Dos visiones, una misma realidad.
I
Era uno de los primeros días de primavera, el aire era cálido y frutado. En el parque los niños corrían por todos lados jugando a la mancha y tironeándose la ropa, las mujeres de la casa abrían las ventanas y se dedicaban a las tareas domésticas, los varones intentábamos poner un poco de orden en el jardín.
Los colores abundaban, los árboles frutales cargados de azares, la quinta floreciente, y el césped que amenazaba con cubrirlo todo, a veces tenía la sensación de que crecía mientras lo cortaba.
Mi madre, con la paz que la caracterizaba y una amplia sonrisa, se sentó en su añeja reposera bajo el liquidámbar. Su cabello completamente blanco era lo único que delataba su avanzada edad, pero su paso seguía firme y su porte impecable.
Los niños se acercaban a ella para que les cuente sus historias de brujas y hadas. ¡Abuela!, gritaban las madres, no les cuente esas cosas que después no quieren dormir. Pero los niños asustados salían corriendo dando gritos y volvían enseguida para escuchar más cuentos, incluso los más pequeños.
Ella parecía gozar de una extraña soledad. Recuerdo cuando era más joven, no importaba si la casa estaba llena de mis amigos y los de mi hermana, de todas maneras, ella parecía estar sumergida en su soledad, era inquietante. A pesar de esto no se perdía ni una sola palabra de nuestros diálogos, parecía que podía estar en todos lados sin el menor problema y nada la perturbaba.
Me acerqué a ella, entrada la tarde, porque pensé que me llamaba y me senté a su lado. Me miró con sus ojos dulces y eternos, tomó mi mano y pronunció suave mi nombre. Un aire con olor a fresias nos envolvió.
II
Salí al jardín porque escuché las risas de los niños que corrían de un lado a otro. Por el perfume que había en el aire, su calidez y suavidad, debían ser los primeros días de primavera.
Fui caminando despacio, por el temor de caerme a causa de mis pasos ya frágiles y con ayuda de mi viejo bastón, viendo sólo aquellas cosas que tenía muy cerca, debido a mis dificultades en la vista, hasta la reposera que siempre estaba bajo el liquidámbar.

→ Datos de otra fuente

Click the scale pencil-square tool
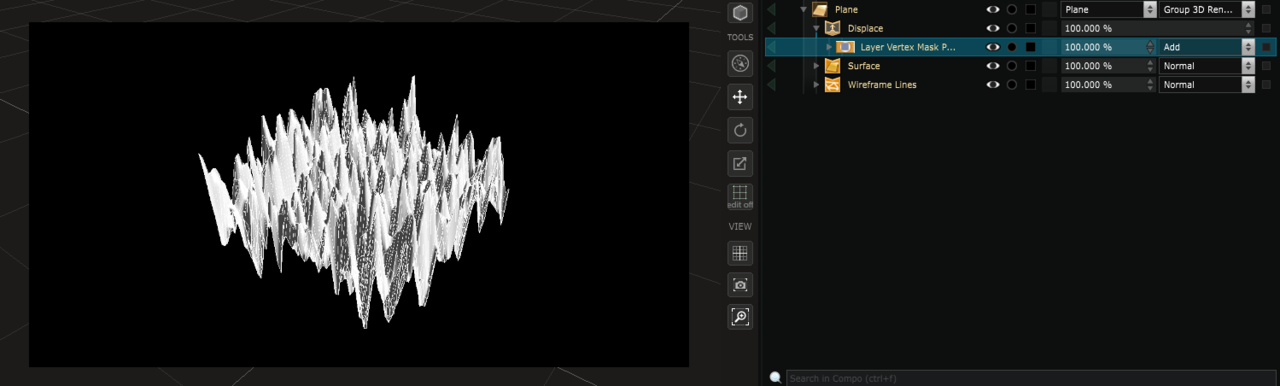 [x=740, y=163]
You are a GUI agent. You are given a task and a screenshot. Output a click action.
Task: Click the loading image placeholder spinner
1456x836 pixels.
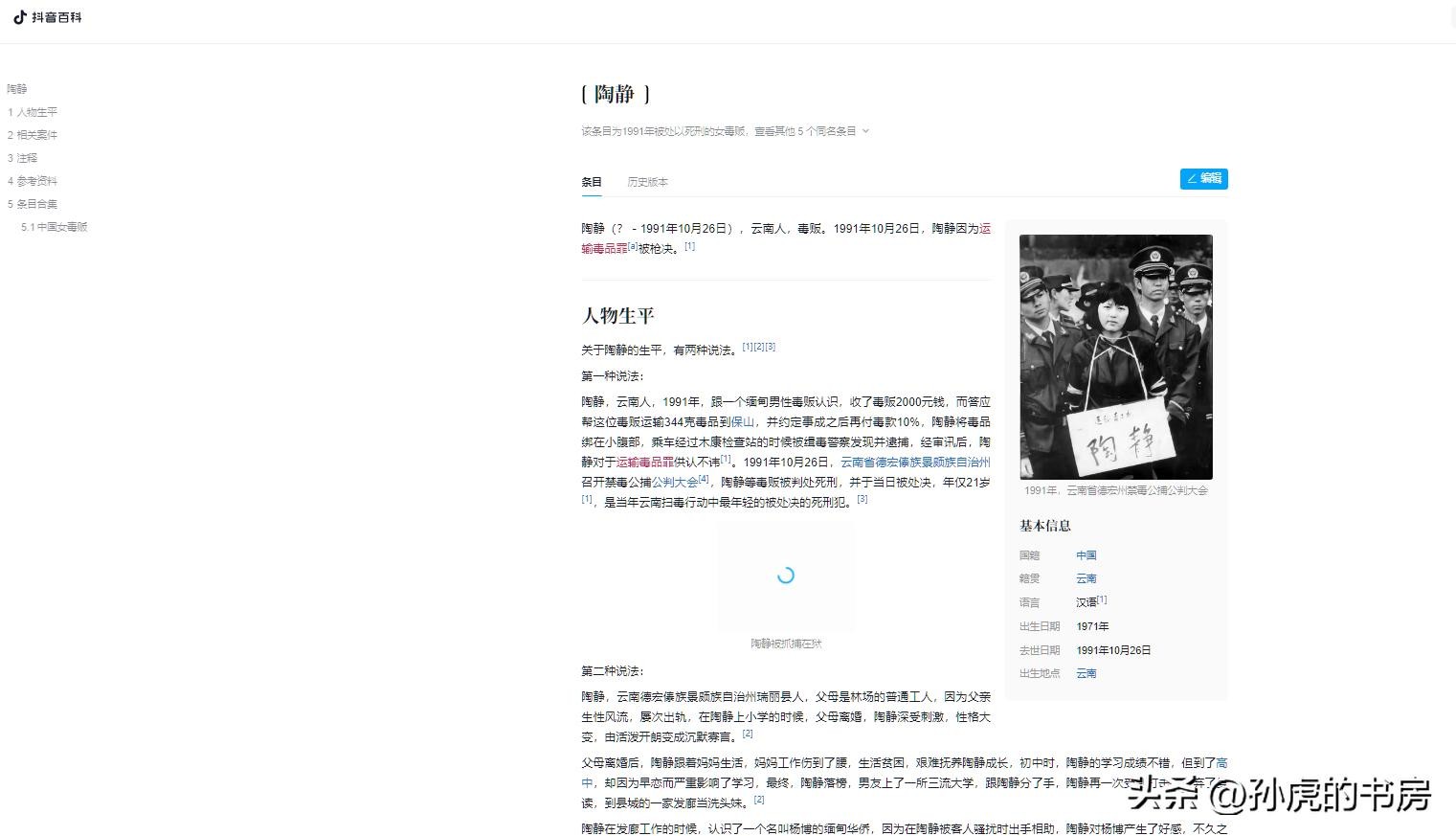[x=786, y=576]
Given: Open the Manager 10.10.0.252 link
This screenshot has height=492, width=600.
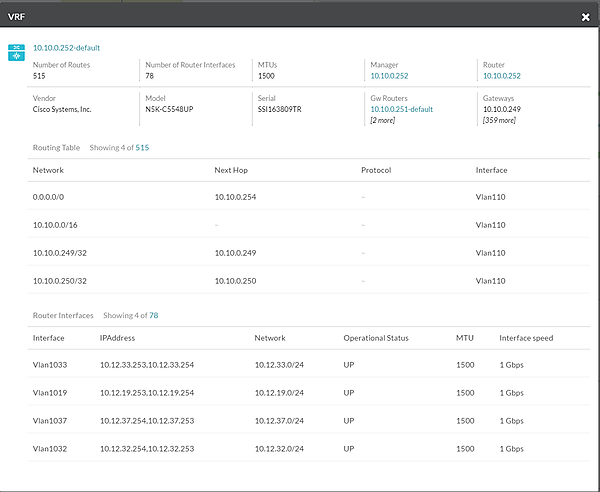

Cuando los niños me vieron abandonaron sus juegos y se acercaron para que les cuente cuentos. Yo les inventaba historias mágicas, de duendes, brujas y hadas. La costumbre de inventar esos relatos me había quedado porque a mi hija le encantaban los cuentos fantásticos con seres mágicos. Cuando terminaba el relato me reía y ellos asustadísimos salían corriendo, con tanta vitalidad y fuerza que me encantaba verlos, ellos eran mágicos para mí, me llenaban de ganas de vivir.
Esa tarde sentí un olor a fresias que me hizo recordar aquel ramito que mi marido me regalaba cada 21 de septiembre. Quise llamar a mi hijo para decírselo, pero no tuve fuerzas. Se acercó a mí cuando ya estaba bajando el sol, le tomé la mano, entre él y yo nunca había necesidad de las palabras. Y ya no recordé nada más.